## Problem details:
Repeat the following items word for word, from the line with "This screenshot has width=931, height=744." to the line with "Choose the FullSP", including both of those lines.

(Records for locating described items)
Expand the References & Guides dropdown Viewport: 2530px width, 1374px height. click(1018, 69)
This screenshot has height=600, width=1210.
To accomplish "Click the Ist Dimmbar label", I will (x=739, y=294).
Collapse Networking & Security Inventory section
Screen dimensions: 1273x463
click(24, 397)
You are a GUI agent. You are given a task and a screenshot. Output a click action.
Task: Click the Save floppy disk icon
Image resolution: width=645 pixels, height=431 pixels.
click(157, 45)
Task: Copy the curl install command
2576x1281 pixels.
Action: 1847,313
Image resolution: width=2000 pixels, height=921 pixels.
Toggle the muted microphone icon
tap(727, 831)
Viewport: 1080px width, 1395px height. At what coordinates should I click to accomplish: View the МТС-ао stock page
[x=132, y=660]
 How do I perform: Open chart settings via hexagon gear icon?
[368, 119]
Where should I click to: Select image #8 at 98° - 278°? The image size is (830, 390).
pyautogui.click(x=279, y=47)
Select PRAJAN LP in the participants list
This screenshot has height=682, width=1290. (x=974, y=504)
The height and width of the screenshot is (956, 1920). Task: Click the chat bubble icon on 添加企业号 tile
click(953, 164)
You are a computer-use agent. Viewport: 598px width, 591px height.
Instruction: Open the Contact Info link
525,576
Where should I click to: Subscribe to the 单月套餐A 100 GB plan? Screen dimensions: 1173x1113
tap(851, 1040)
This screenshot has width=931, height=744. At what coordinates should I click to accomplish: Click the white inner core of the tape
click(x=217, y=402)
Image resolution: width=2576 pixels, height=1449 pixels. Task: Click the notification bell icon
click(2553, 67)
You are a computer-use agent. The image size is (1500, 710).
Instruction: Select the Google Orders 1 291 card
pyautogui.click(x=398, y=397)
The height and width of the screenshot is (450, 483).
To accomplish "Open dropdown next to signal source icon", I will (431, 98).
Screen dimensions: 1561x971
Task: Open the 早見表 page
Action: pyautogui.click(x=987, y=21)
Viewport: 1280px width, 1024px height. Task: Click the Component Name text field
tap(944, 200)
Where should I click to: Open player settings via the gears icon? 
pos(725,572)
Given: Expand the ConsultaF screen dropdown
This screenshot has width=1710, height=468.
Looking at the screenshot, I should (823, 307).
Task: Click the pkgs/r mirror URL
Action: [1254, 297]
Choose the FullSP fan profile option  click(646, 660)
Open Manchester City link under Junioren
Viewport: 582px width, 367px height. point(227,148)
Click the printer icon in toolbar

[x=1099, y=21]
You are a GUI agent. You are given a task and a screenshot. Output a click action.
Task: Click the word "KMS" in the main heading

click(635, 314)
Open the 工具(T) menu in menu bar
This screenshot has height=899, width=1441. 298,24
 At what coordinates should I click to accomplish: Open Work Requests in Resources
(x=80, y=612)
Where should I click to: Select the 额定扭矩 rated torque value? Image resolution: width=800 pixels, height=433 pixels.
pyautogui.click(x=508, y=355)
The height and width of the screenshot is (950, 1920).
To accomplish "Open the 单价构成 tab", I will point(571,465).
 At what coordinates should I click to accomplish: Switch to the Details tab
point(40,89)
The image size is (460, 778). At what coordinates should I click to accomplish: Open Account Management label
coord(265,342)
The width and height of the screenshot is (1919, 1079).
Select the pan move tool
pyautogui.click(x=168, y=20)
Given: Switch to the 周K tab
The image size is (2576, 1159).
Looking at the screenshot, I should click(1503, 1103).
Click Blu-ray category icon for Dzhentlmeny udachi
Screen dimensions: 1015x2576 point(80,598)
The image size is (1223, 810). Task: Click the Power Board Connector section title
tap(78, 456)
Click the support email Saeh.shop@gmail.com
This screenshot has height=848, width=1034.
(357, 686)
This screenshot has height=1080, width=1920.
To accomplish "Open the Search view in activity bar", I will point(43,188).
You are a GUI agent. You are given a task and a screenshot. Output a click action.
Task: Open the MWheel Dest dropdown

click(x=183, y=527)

## Completed exercise:
This screenshot has width=931, height=744. At what coordinates should I click to accomplish: Click the white inner core of the tape
click(x=217, y=402)
Image resolution: width=2576 pixels, height=1449 pixels. Task: Click the notification bell icon
click(2553, 67)
You are a computer-use agent. The image size is (1500, 710).
Instruction: Select the Google Orders 1 291 card
pyautogui.click(x=398, y=397)
The height and width of the screenshot is (450, 483).
To accomplish "Open dropdown next to signal source icon", I will (431, 98).
Screen dimensions: 1561x971
Task: Open the 早見表 page
Action: pyautogui.click(x=987, y=21)
Viewport: 1280px width, 1024px height. Task: Click the Component Name text field
tap(944, 200)
Where should I click to: Open player settings via the gears icon? 
pos(725,572)
Given: Expand the ConsultaF screen dropdown
This screenshot has width=1710, height=468.
Looking at the screenshot, I should (823, 307).
Task: Click the pkgs/r mirror URL
Action: [1254, 297]
Choose the FullSP fan profile option  click(646, 660)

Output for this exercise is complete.